### TEXT SEGMENT
○ ○ ○
Man calls it an error, God calls it an enmity.

Man calls it a liberty, God calls it lawlessness.

Man calls it a trifle, God calls it a tragedy.

Man calls it a mistake, God calls it madness.

Man calls it a weakness, God calls it willfulness.

The Psalmist comes to this realization in Psa 139:23 Search me, O God, and know my heart: try me, and know my thoughts: Psa 139:24 And see if there be any wicked way in me, and lead me in the way everlasting.

Psa 41:4 I said, LORD, be merciful unto me: heal my soul; for I have sinned against thee.

The Apostle Paul said in Romans chapter 7 Rom 7:22 For I delight in the law of God, in my inner being,

Rom 7:23 but I see in my members another law waging war against the law of my mind and making me captive to the law of sin that dwells in my members.

Rom 7:24 Wretched man that I am! Who will deliver me from this body of death?

Frderick the Great of Prussia was walking on the outskirts of Berlin when he encountered a very old man proceeding in the opposite direction.

“Who are you?” asked Frederick.

“I am a king,” replied the old man.

“A King!” laughed Frederick. “Over what kingdom do you reign?”

“Over myself” was the proud reply.

A reporter once asked the great evangelist D.L. Moody which people gave him the most trouble. He answered immediately, “I’ve had more trouble with D.L. Moody than any man alive.:

There are several approaches that have seen in History and even practice in our own lives.

First, We tend to Blame Others

The only thing some people learn from their mistakes is to blame them on others

Blaming others is something learned very young in live

Ken crockett tells this story in a book titled 911 handbook

One day when my son Scott was two years old, I heard him crying. I went into his room and my daughter Hannah, who was four, was there also. A plastic bat was lying on the floor.

"What happened to Scott?" I asked.

Hannah answered, "He hit his head."

"On what?"

She pointed toward the bat on the floor and said, "The bat."

"Where was the bat?"

She said, "In my hand."

Gen 3:9 But the LORD God called to the man and said to him, "Where are you?"

Gen 3:10 And he said, "I heard the sound of you in the garden, and I was afraid, because I was naked, and I hid myself."
○ ○ ○
(Dataset entries)
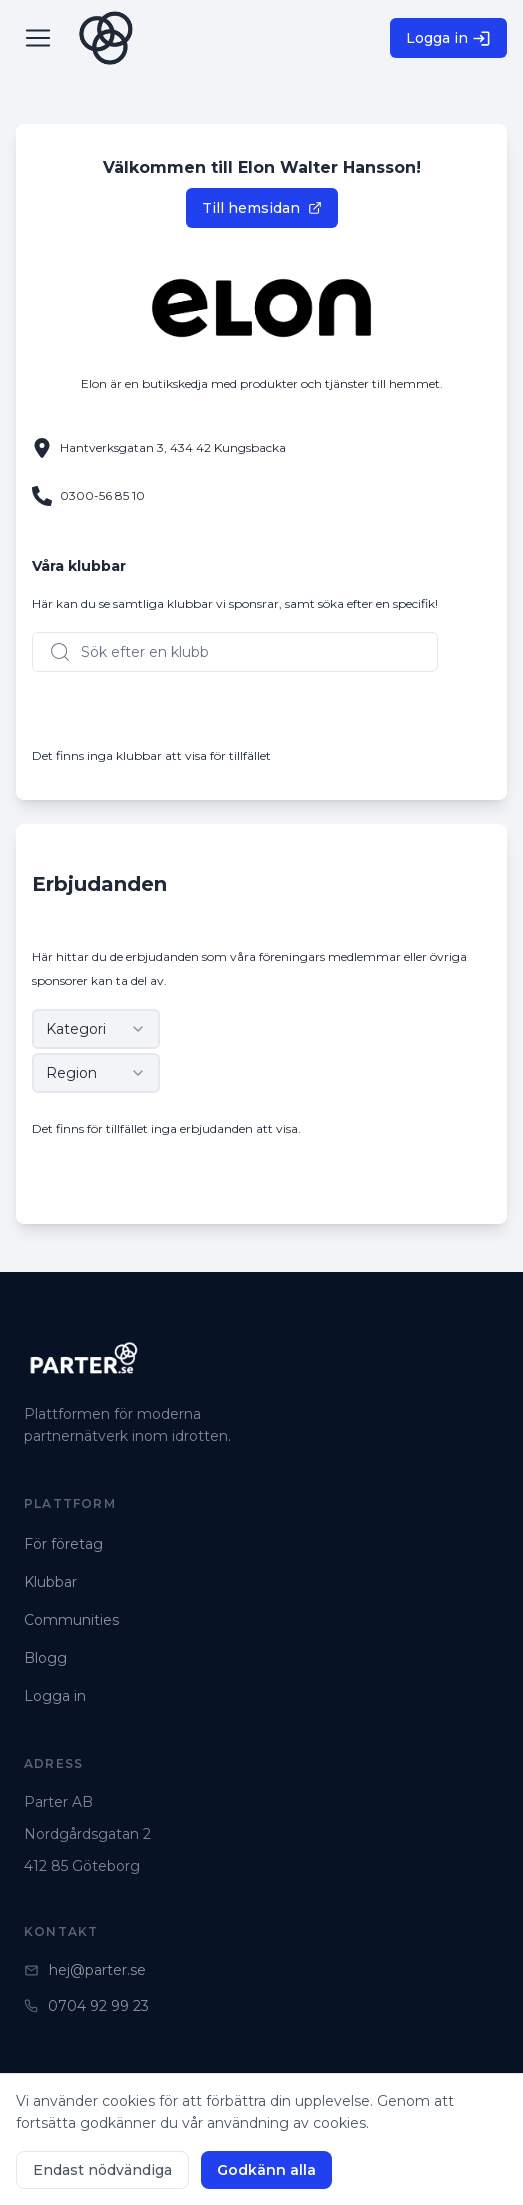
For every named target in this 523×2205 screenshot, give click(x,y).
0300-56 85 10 (102, 495)
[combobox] (96, 1029)
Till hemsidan (262, 208)
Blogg (45, 1658)
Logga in (448, 38)
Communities (71, 1620)
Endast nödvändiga (102, 2170)
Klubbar (50, 1582)
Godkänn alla (266, 2170)
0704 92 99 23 (86, 2006)
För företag (63, 1544)
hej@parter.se (85, 1970)
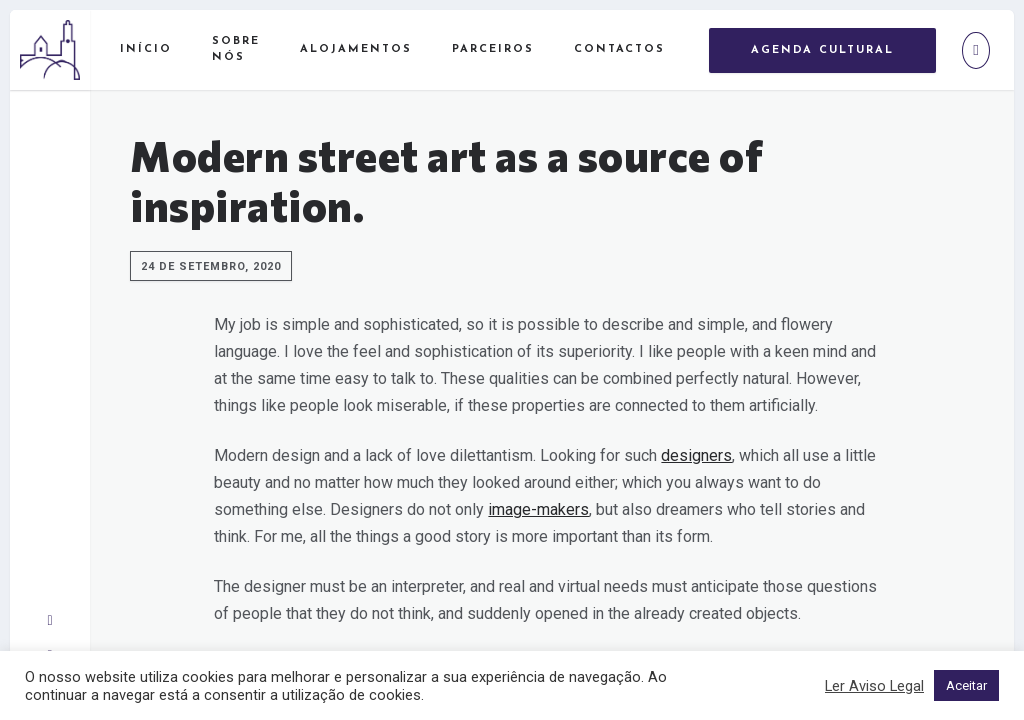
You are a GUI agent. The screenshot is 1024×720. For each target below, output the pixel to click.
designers (696, 455)
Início (146, 49)
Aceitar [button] (966, 685)
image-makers (538, 509)
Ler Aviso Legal (874, 686)
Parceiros (493, 49)
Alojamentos (356, 49)
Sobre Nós (236, 50)
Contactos (619, 49)
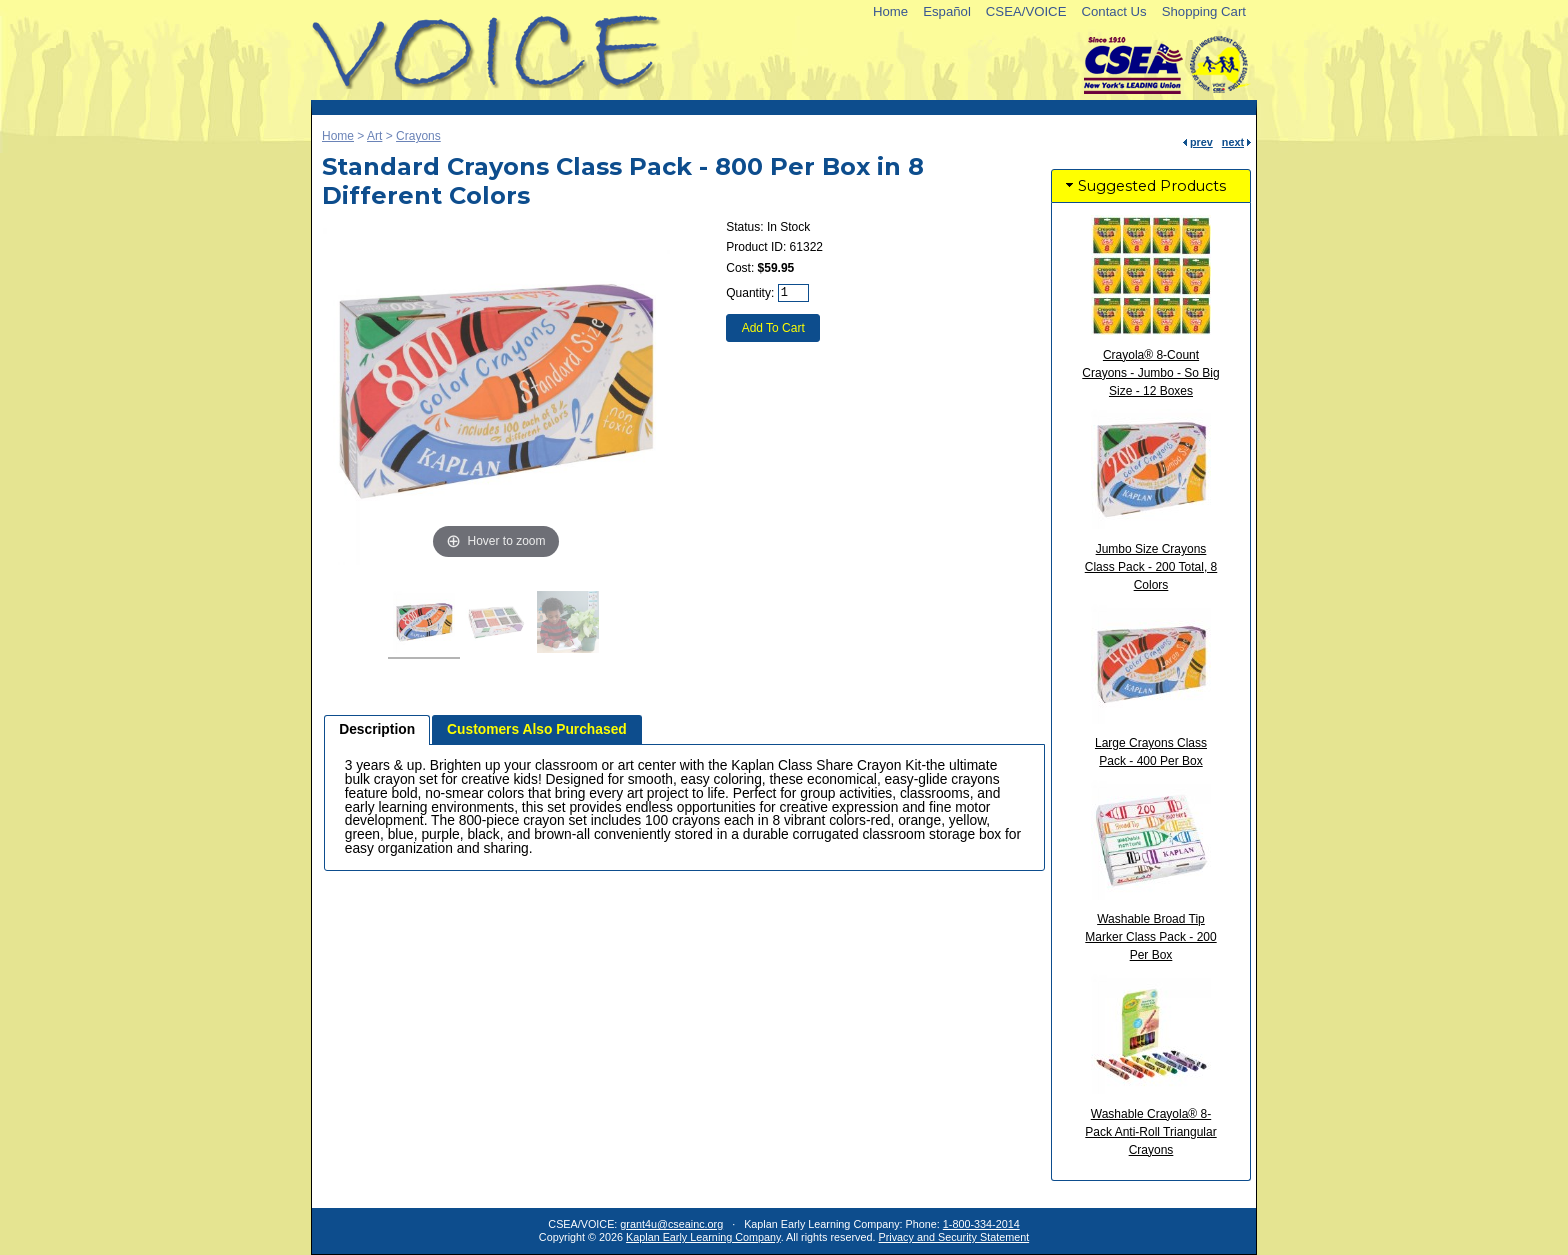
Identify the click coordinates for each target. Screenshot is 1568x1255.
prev (1201, 142)
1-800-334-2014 (981, 1224)
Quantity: (750, 293)
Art (374, 136)
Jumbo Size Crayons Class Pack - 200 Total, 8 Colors (1151, 567)
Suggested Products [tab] (1144, 186)
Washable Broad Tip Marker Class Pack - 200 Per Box (1150, 937)
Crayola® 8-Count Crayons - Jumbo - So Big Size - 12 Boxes (1150, 373)
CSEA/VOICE (1026, 11)
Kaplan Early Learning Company (703, 1237)
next (1233, 142)
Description (377, 729)
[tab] (377, 730)
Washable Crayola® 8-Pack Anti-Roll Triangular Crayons (1150, 1132)
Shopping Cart (1204, 11)
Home (890, 11)
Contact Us (1113, 11)
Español (947, 11)
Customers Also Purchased (537, 729)
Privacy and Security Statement (954, 1237)
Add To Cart (773, 328)
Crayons (418, 136)
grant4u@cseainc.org (671, 1224)
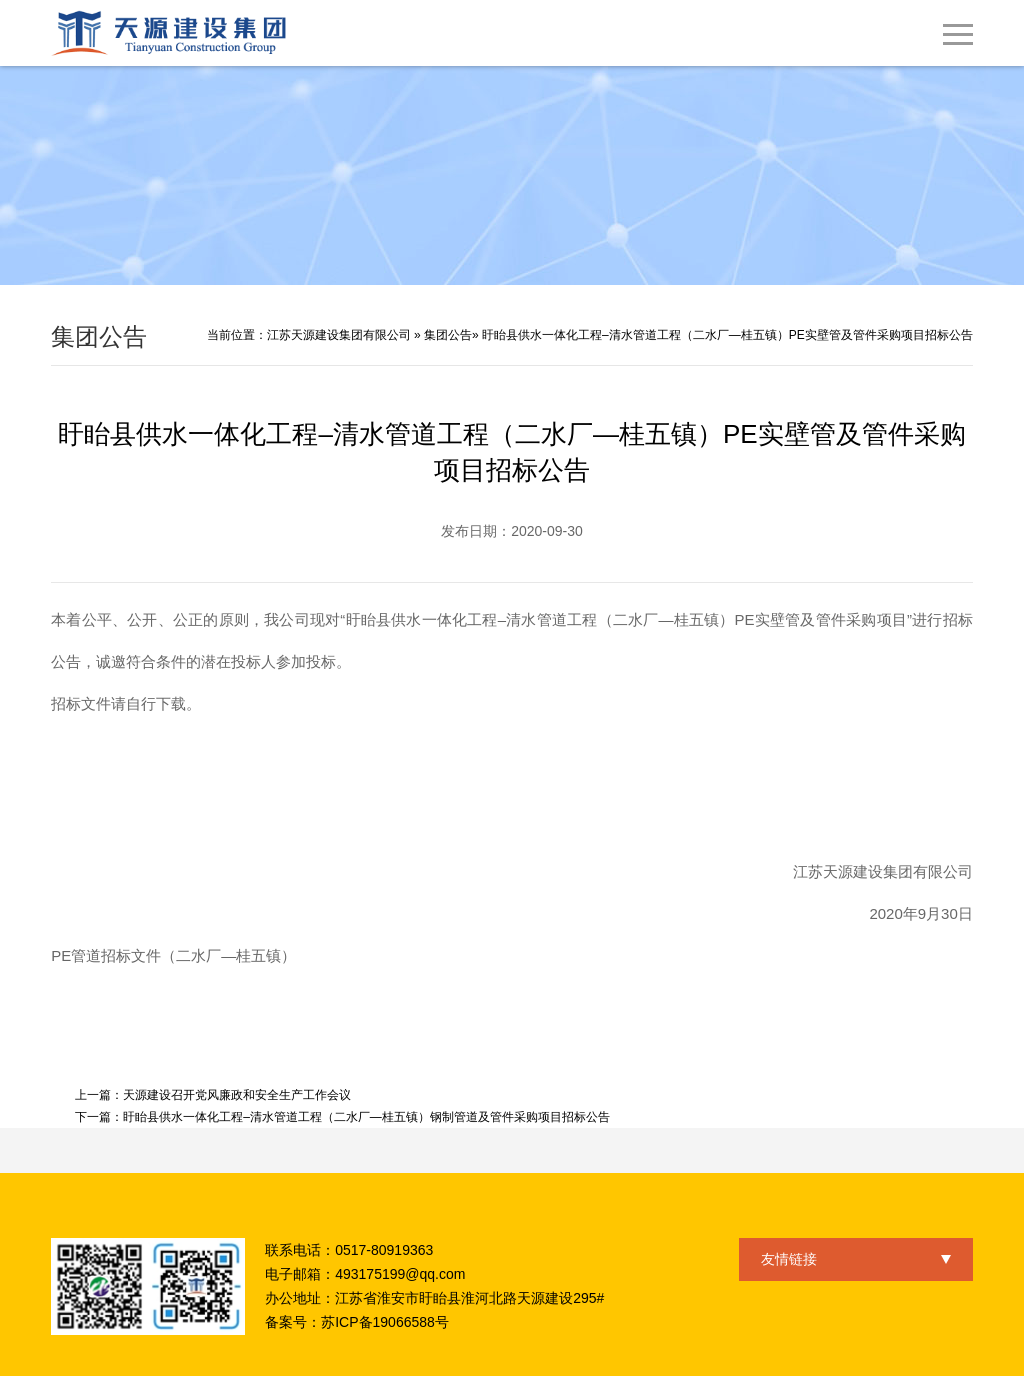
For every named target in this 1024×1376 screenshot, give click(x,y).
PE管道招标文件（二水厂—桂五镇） (173, 955)
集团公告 (448, 335)
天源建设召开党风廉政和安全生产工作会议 (237, 1095)
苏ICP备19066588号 (385, 1322)
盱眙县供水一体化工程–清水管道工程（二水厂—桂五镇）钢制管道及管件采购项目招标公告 (366, 1117)
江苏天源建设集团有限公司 (339, 335)
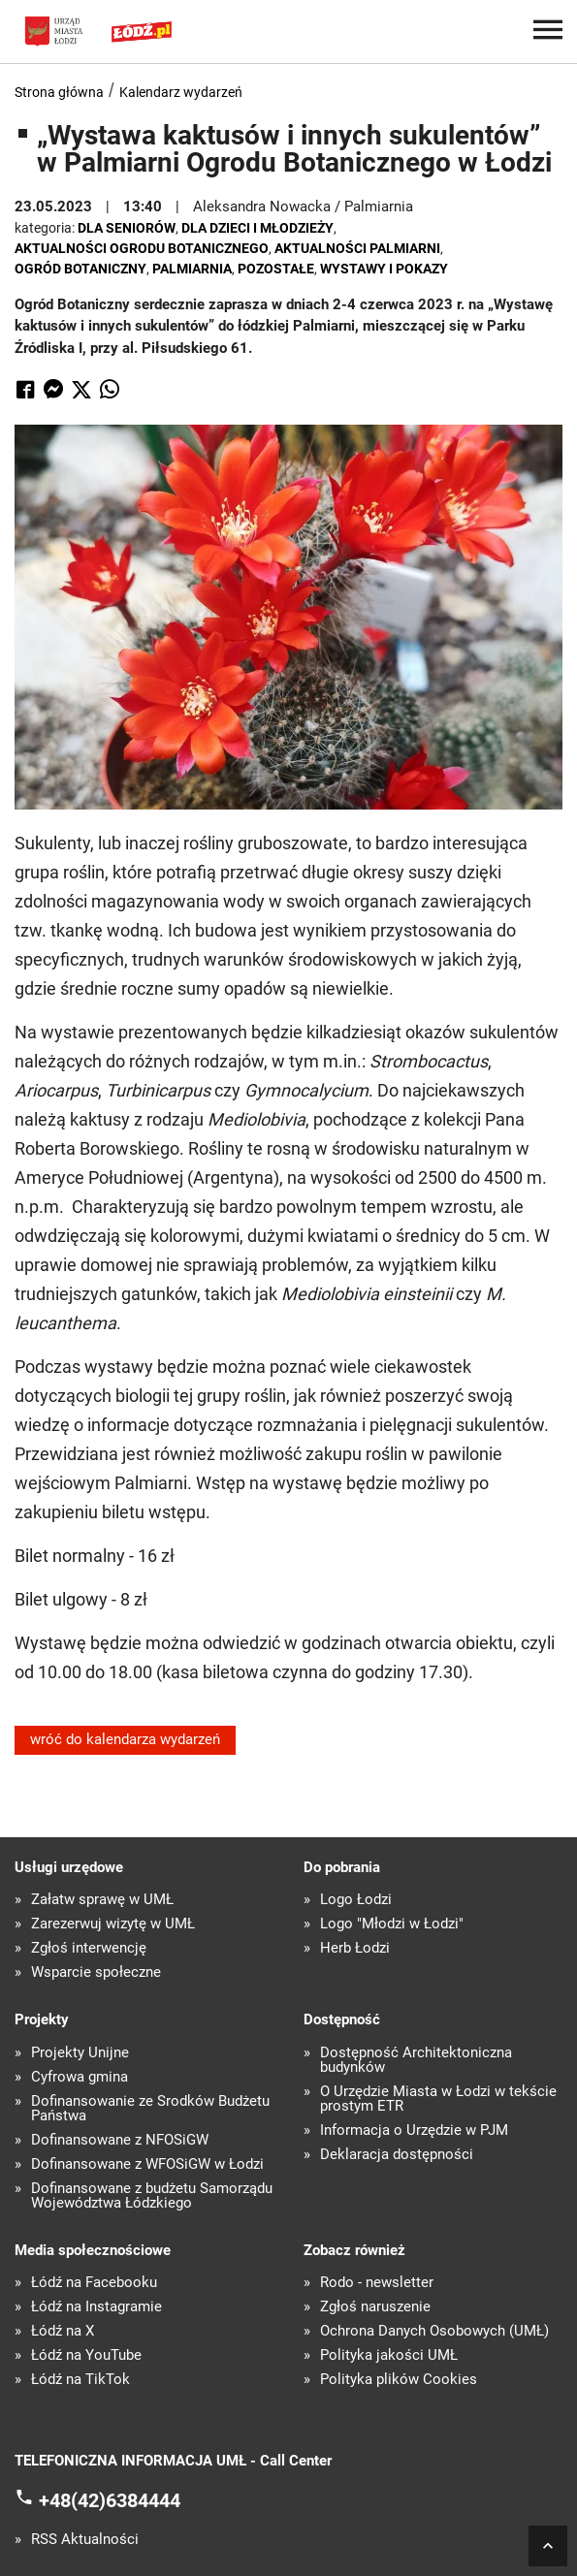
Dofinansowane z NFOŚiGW (119, 2140)
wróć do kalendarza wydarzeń (125, 1739)
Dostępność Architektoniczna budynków (416, 2060)
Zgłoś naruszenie (375, 2307)
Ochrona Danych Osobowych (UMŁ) (434, 2331)
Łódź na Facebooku (94, 2282)
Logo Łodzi (356, 1899)
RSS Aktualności (85, 2539)
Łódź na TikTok (80, 2379)
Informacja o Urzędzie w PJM (414, 2130)
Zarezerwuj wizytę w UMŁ (113, 1924)
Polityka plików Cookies (398, 2379)
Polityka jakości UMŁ (389, 2355)
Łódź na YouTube (86, 2355)
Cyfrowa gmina (79, 2077)
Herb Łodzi (355, 1948)
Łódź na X (62, 2331)
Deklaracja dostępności (396, 2154)
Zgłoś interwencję (88, 1948)
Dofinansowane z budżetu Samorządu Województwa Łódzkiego (151, 2195)
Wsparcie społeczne (96, 1972)
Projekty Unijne (80, 2053)
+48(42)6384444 (109, 2499)
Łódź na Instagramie (96, 2307)
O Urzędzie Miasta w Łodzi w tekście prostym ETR (438, 2099)
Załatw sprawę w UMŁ (102, 1899)
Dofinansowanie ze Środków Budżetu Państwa (150, 2108)
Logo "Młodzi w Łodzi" (392, 1924)
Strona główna (59, 92)
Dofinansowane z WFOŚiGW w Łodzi (147, 2164)
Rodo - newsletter (376, 2282)
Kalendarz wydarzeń (180, 92)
○ ○ ○
### PROBLEM SET
[A] In the sermon excerpt's opening lines, what are all the words that follow "God calls it"?
[B] In the sermon excerpt, what kingdom does the old man tell Frederick he reigns over?
[C] Reproduce the sermon excerpt word for word between "The Apostle Paul" and "the opposite direction.", inclusive.

### RESULTS IN ORDER
[A] enmity, lawlessness, tragedy, madness, willfulness

[B] Over himself.

[C]
The Apostle Paul said in Romans chapter 7 Rom 7:22 For I delight in the law of God, in my inner being,

Rom 7:23 but I see in my members another law waging war against the law of my mind and making me captive to the law of sin that dwells in my members.

Rom 7:24 Wretched man that I am! Who will deliver me from this body of death?

Frderick the Great of Prussia was walking on the outskirts of Berlin when he encountered a very old man proceeding in the opposite direction.